CHAPTER 10
MP3

Although MP3 was originally designed for MPEG-1 (It’s short for MPEG-1, Layer III audio), it is almost never seen in MPEG-1 files. However, it’s massively popular as a standalone audio-only file format, and also used as a codec in media files, particularly “DivX” AVI files with MPEG-4 part 2 video.

MP3 was largely created by Fraunhoffer IIS. As part of an ISO standard, sample source code for MP3 encoding and decoding was released well before the licensing terms were announced. Many different software vendors created MP3 encoding and playback software while the technology’s legal status was murky, and later had to pay retroactive license fees. Although it wasn’t planned this way, it turned out to be an excellent way to launch the technology into ubiquity. However, this has left a certain legacy of confusion about when and where it is legal to use and distribute MP3 encoders and players, and whether or what fees need to be paid. Commercial “pay and download an MP3 file” sites definitely need to pay a fee for transactions. Commercial encoders and decoders need to do so as well.

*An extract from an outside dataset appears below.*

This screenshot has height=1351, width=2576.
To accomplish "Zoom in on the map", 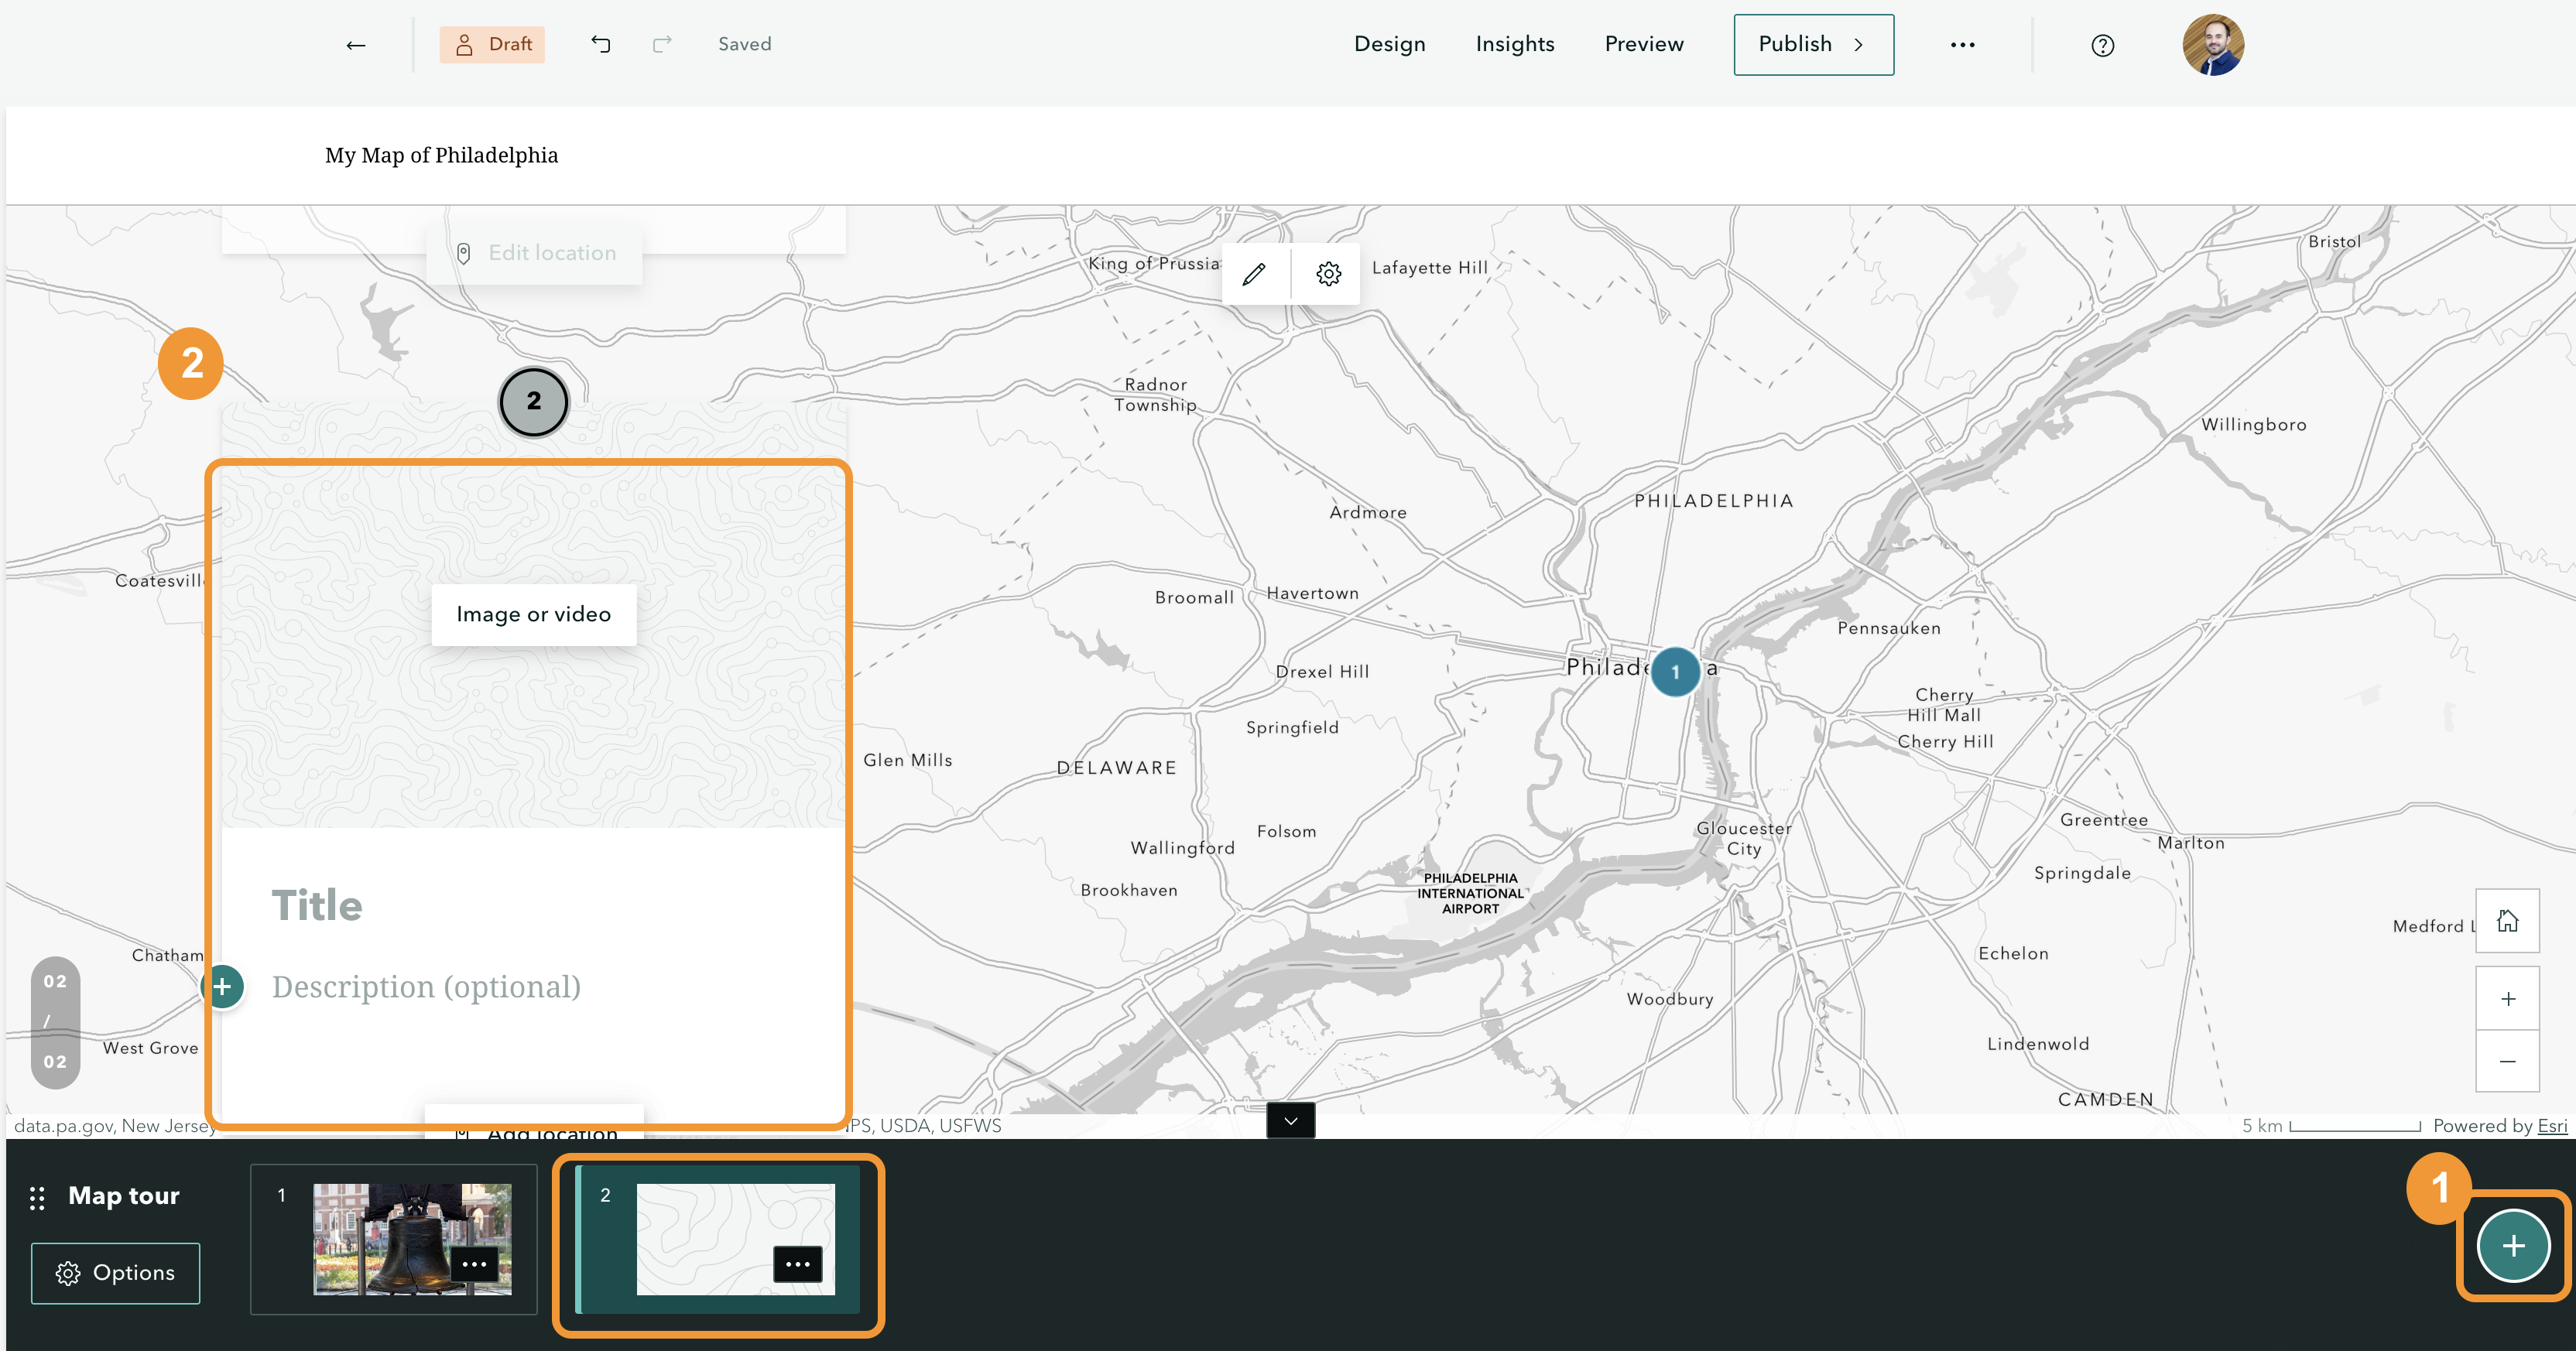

MP3 was the first common, “good enough” format for encoding music—128 Kbps for 44.1 kHz stereo audio can be quite listenable for casual listeners, and even picky folks like me have been known to dance to a 160 Kbps MP3. Modern audio codecs like AAC and WMA Pro offer better compression efficiency, but the very broad ecosystem of MP3 players and the “good enough” compression ensure it a long life. In the end, audio bitrates are low enough that there just wasn’t enough value in “just as good, but smaller” versus ubiquitous playback for anything else to really displace it.

Like other MPEG standards, file format and decoder behavior is precisely specified, but implementation of encoding is up to the vendor. Thus, many vendors have created MP3 encoders. The two most important are Fraunhoffer’s own encoder (often called FhG), and the open source LAME, both of which are used by many other applications.

MP3 Rate Control Modes

MP3 files are broken up into “frames,” each 26 ms long (about 38 a second). This frame rate isn’t related to that of any associated video. Each frame needs to be one of a limited number of data rates from 8 to 320 Kbps (the minimum and maximum for a whole file as well). If there just isn’t enough audio information in a given frame to use up its assigned number of bits, leftovers can go into a “bit reservoir,” for use by later frames that may need more than they’re assigned. There are a few different encoder modes commonly seen in MP3. All commonly used MP3 encoders are 1-pass only.

CBR

Originally, all MP3 files were CBR. The nice thing about CBR files is that file size is predictable based upon its duration, as is where you need to jump into the file to start playing it at a certain point. CBR is also universally compatible on playback.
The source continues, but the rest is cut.